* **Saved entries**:
──────────────────────────────

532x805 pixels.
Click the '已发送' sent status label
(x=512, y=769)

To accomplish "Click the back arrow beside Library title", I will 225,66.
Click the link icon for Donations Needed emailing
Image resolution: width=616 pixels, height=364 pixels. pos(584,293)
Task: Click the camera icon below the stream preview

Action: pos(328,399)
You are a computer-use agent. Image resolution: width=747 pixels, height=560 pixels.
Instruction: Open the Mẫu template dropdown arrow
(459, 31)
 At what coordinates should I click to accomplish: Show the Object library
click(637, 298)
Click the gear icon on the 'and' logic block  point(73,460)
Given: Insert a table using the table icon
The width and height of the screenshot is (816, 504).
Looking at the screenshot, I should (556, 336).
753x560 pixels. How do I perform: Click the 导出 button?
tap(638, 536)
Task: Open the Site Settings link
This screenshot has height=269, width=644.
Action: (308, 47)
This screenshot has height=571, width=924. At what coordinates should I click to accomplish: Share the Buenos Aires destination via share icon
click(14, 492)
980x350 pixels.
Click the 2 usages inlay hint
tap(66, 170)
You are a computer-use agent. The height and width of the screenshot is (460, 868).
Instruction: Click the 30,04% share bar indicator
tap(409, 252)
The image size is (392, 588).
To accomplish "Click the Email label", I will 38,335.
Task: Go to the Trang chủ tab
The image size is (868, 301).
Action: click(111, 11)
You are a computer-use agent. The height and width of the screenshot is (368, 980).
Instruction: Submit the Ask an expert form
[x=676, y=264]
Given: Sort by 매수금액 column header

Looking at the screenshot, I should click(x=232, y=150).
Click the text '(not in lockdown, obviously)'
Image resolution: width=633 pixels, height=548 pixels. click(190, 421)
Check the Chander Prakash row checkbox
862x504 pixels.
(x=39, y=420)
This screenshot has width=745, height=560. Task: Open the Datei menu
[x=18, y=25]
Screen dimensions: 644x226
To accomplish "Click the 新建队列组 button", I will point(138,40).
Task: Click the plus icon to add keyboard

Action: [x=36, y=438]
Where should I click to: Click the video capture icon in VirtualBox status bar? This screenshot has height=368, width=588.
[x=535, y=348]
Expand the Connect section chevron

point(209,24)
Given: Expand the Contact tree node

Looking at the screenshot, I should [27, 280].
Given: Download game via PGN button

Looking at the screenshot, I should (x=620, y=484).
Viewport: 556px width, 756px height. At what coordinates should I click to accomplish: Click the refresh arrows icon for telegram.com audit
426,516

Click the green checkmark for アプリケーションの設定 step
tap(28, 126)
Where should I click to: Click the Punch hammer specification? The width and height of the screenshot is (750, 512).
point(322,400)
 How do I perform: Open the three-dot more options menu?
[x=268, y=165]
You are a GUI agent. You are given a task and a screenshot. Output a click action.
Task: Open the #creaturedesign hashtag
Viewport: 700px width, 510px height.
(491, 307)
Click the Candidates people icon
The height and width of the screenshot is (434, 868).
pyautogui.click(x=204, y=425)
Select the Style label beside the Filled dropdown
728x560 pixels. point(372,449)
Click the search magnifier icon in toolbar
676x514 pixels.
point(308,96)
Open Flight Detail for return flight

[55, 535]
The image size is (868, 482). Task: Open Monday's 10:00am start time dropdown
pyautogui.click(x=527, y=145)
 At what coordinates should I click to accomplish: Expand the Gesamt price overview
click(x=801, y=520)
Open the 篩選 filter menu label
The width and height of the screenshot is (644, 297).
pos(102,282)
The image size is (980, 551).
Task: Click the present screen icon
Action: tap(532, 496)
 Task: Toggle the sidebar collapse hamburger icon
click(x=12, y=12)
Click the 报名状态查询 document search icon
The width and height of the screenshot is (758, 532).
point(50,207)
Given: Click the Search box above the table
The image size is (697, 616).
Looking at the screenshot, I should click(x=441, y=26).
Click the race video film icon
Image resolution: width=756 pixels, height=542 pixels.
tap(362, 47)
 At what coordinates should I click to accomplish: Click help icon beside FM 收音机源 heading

──────────────────────────────

* **WHAT YOU SHOULD DO**: Reproduce each entry above without a single difference.

* **EXERCISE RESULT**:
532x805 pixels.
Click the '已发送' sent status label
(x=512, y=769)

To accomplish "Click the back arrow beside Library title", I will 225,66.
Click the link icon for Donations Needed emailing
Image resolution: width=616 pixels, height=364 pixels. pos(584,293)
Task: Click the camera icon below the stream preview

Action: pos(328,399)
You are a computer-use agent. Image resolution: width=747 pixels, height=560 pixels.
Instruction: Open the Mẫu template dropdown arrow
(459, 31)
 At what coordinates should I click to accomplish: Show the Object library
click(637, 298)
Click the gear icon on the 'and' logic block  point(73,460)
Given: Insert a table using the table icon
The width and height of the screenshot is (816, 504).
Looking at the screenshot, I should (556, 336).
753x560 pixels. How do I perform: Click the 导出 button?
tap(638, 536)
Task: Open the Site Settings link
This screenshot has height=269, width=644.
Action: (308, 47)
This screenshot has height=571, width=924. At what coordinates should I click to accomplish: Share the Buenos Aires destination via share icon
click(14, 492)
980x350 pixels.
Click the 2 usages inlay hint
tap(66, 170)
You are a computer-use agent. The height and width of the screenshot is (460, 868).
Instruction: Click the 30,04% share bar indicator
tap(409, 252)
The image size is (392, 588).
To accomplish "Click the Email label", I will 38,335.
Task: Go to the Trang chủ tab
The image size is (868, 301).
Action: click(111, 11)
You are a computer-use agent. The height and width of the screenshot is (368, 980).
Instruction: Submit the Ask an expert form
[x=676, y=264]
Given: Sort by 매수금액 column header

Looking at the screenshot, I should click(x=232, y=150).
Click the text '(not in lockdown, obviously)'
Image resolution: width=633 pixels, height=548 pixels. click(190, 421)
Check the Chander Prakash row checkbox
862x504 pixels.
(x=39, y=420)
This screenshot has width=745, height=560. Task: Open the Datei menu
[x=18, y=25]
Screen dimensions: 644x226
To accomplish "Click the 新建队列组 button", I will point(138,40).
Task: Click the plus icon to add keyboard

Action: [x=36, y=438]
Where should I click to: Click the video capture icon in VirtualBox status bar? This screenshot has height=368, width=588.
[x=535, y=348]
Expand the Connect section chevron

point(209,24)
Given: Expand the Contact tree node

Looking at the screenshot, I should [27, 280].
Given: Download game via PGN button

Looking at the screenshot, I should (x=620, y=484).
Viewport: 556px width, 756px height. At what coordinates should I click to accomplish: Click the refresh arrows icon for telegram.com audit
426,516

Click the green checkmark for アプリケーションの設定 step
tap(28, 126)
Where should I click to: Click the Punch hammer specification? The width and height of the screenshot is (750, 512).
point(322,400)
 How do I perform: Open the three-dot more options menu?
[x=268, y=165]
You are a GUI agent. You are given a task and a screenshot. Output a click action.
Task: Open the #creaturedesign hashtag
Viewport: 700px width, 510px height.
(491, 307)
Click the Candidates people icon
The height and width of the screenshot is (434, 868).
pyautogui.click(x=204, y=425)
Select the Style label beside the Filled dropdown
728x560 pixels. point(372,449)
Click the search magnifier icon in toolbar
676x514 pixels.
point(308,96)
Open Flight Detail for return flight

[55, 535]
The image size is (868, 482). Task: Open Monday's 10:00am start time dropdown
pyautogui.click(x=527, y=145)
 At what coordinates should I click to accomplish: Expand the Gesamt price overview
click(x=801, y=520)
Open the 篩選 filter menu label
The width and height of the screenshot is (644, 297).
pos(102,282)
The image size is (980, 551).
Task: Click the present screen icon
Action: tap(532, 496)
 Task: Toggle the sidebar collapse hamburger icon
click(x=12, y=12)
Click the 报名状态查询 document search icon
The width and height of the screenshot is (758, 532).
point(50,207)
Given: Click the Search box above the table
The image size is (697, 616).
Looking at the screenshot, I should click(x=441, y=26).
Click the race video film icon
Image resolution: width=756 pixels, height=542 pixels.
tap(362, 47)
 At what coordinates should I click to accomplish: Click help icon beside FM 收音机源 heading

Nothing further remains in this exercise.